In this blog post, we present LAMBDA, Nuro’s Multimodal Large Language Model (MLLM). LAMBDA performs question answering as part of The Nuro Driver’s™ onboard autonomy stack, running in real-time on the hardware inside our autonomous vehicle platforms. LAMBDA has shown to be extremely capable of reasoning about a wide variety of challenging situations that an L4 driverless system is required to handle. Running this system in real-time in an autonomous vehicle is an important milestone for leveraging this reasoning as part of The Nuro Driver’s™ autonomy decision making.
LAMBDA understands the high-level behavior and intention of the vehicles in front of the autonomous vehicle, and can reason about how it should react to them.

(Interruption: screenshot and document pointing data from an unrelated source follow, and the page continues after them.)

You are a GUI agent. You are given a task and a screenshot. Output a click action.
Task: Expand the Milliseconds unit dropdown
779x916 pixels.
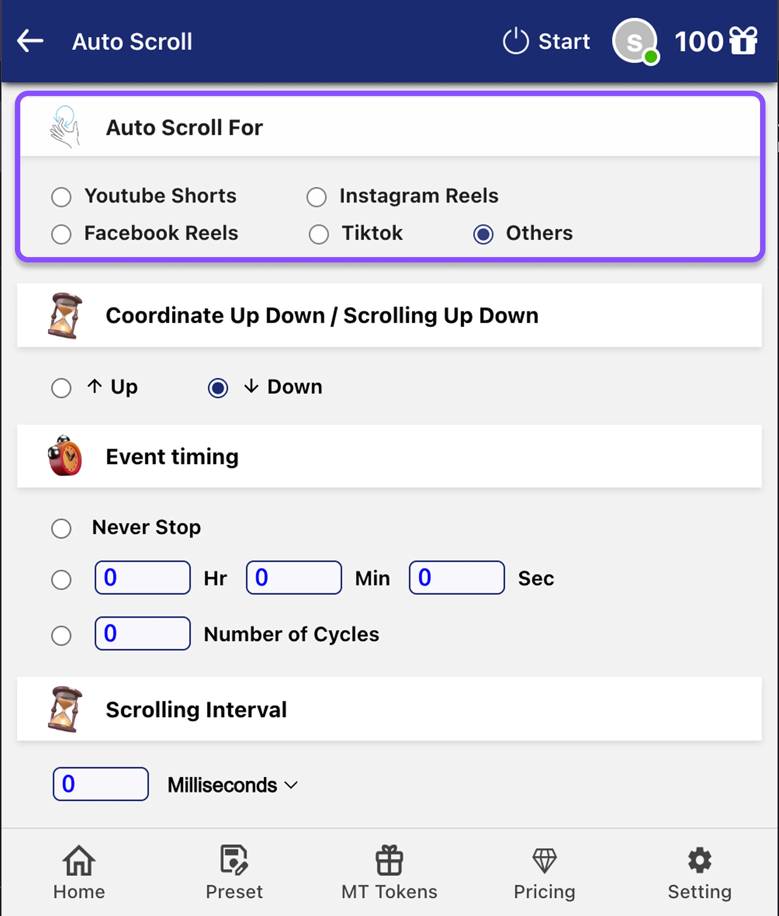click(x=233, y=785)
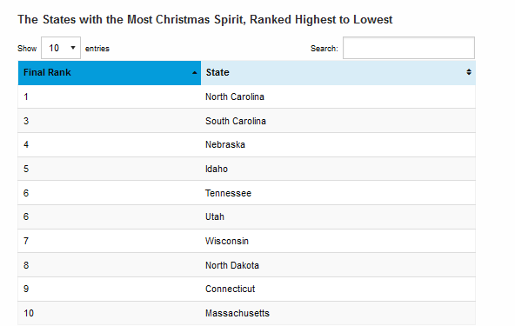Open the Show entries count dropdown

[61, 48]
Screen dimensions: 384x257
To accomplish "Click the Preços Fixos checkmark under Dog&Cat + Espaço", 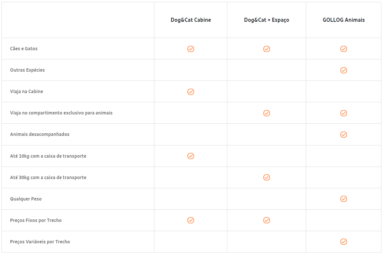I will [267, 220].
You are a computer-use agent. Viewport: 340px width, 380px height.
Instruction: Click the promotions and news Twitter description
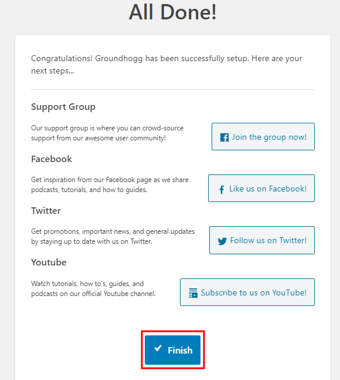(113, 236)
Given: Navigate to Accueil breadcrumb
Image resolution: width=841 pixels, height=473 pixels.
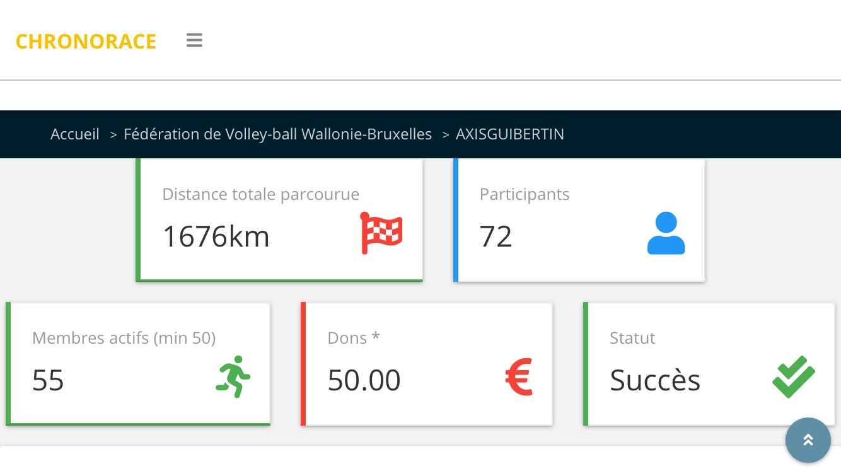Looking at the screenshot, I should 75,134.
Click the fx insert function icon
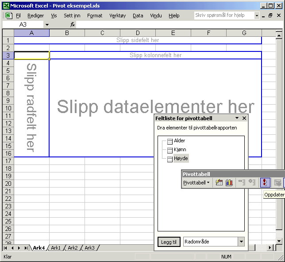The image size is (285, 262). coord(73,25)
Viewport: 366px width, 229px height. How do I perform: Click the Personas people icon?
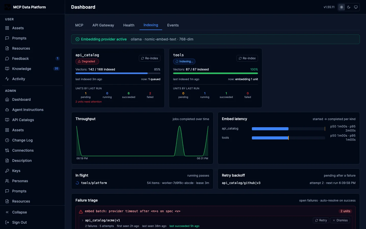coord(7,181)
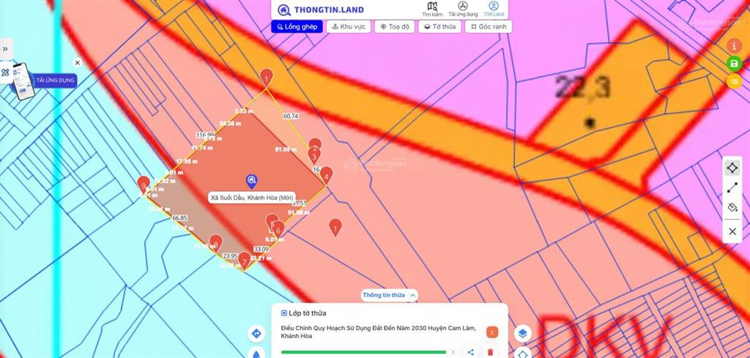Close the measurement tools panel

pyautogui.click(x=732, y=231)
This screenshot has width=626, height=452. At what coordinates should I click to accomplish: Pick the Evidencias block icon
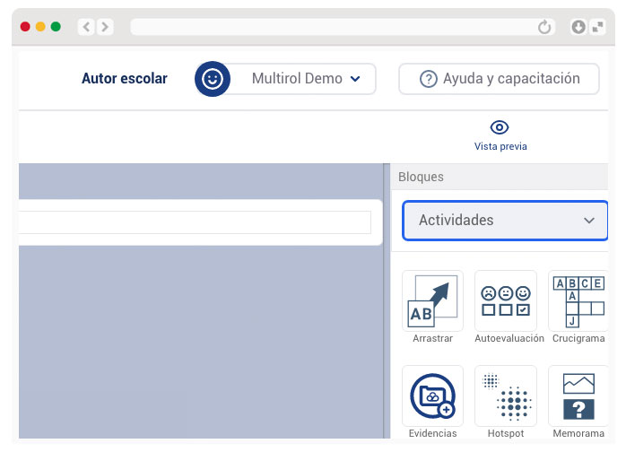click(x=432, y=396)
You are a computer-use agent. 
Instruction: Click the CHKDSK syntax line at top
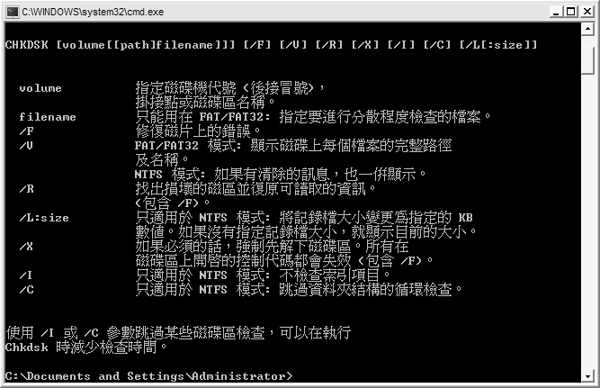pyautogui.click(x=272, y=45)
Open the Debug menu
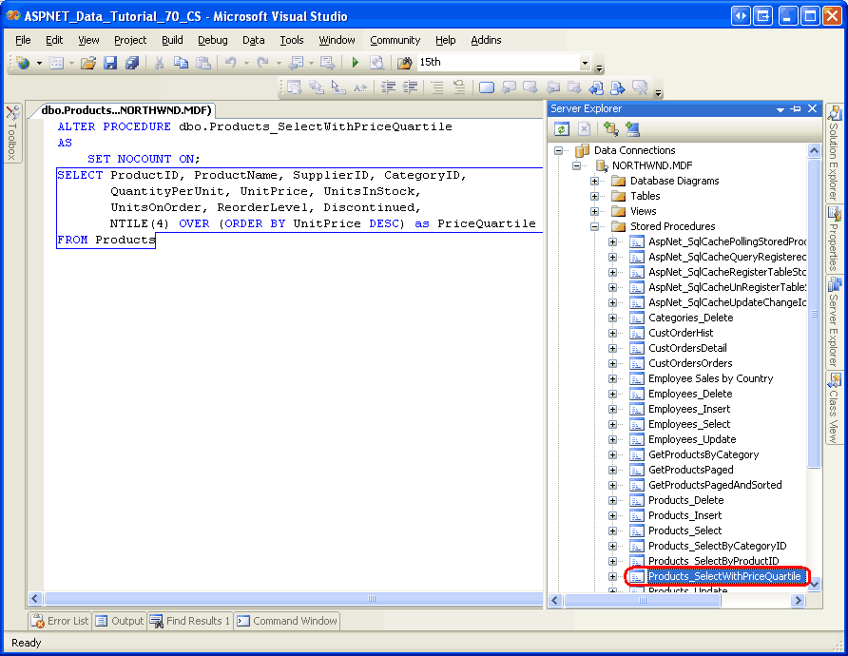The height and width of the screenshot is (656, 848). point(212,40)
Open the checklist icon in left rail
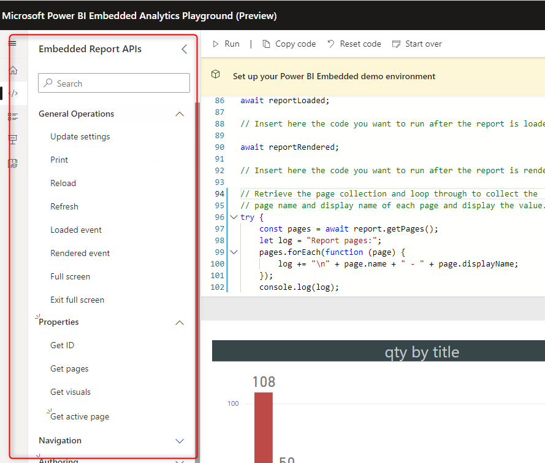Viewport: 545px width, 463px height. (13, 117)
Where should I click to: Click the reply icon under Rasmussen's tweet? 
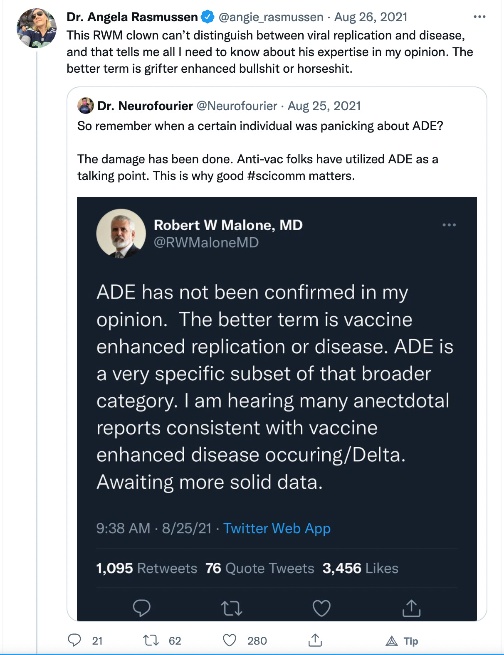[74, 640]
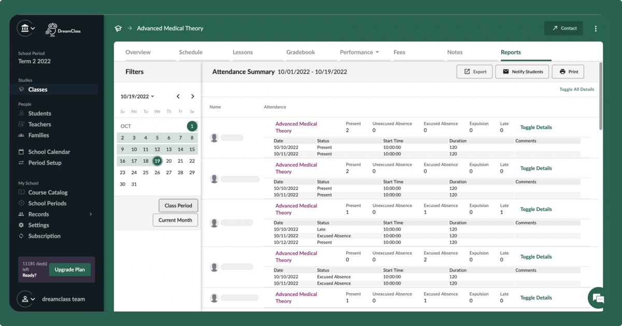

Autonomous driving is challenging in part because of the variety of situations faced when deploying a fleet at scale. Humans are able to reason about these “long-tail” challenges by using their knowledge of the world and common sense reasoning learned from life experience to make intelligent decisions. Large Language Models (LLMs) are trained on massive amounts of data and a variety of tasks that, while some may not appear to be directly beneficial to driving, involve general semantic relationships that more closely mirror broad human experience compared to just using driving data alone. We believe that utilizing these general language models will enable autonomous systems to better reason about scenarios that may be unseen within even an expansive driving training corpus.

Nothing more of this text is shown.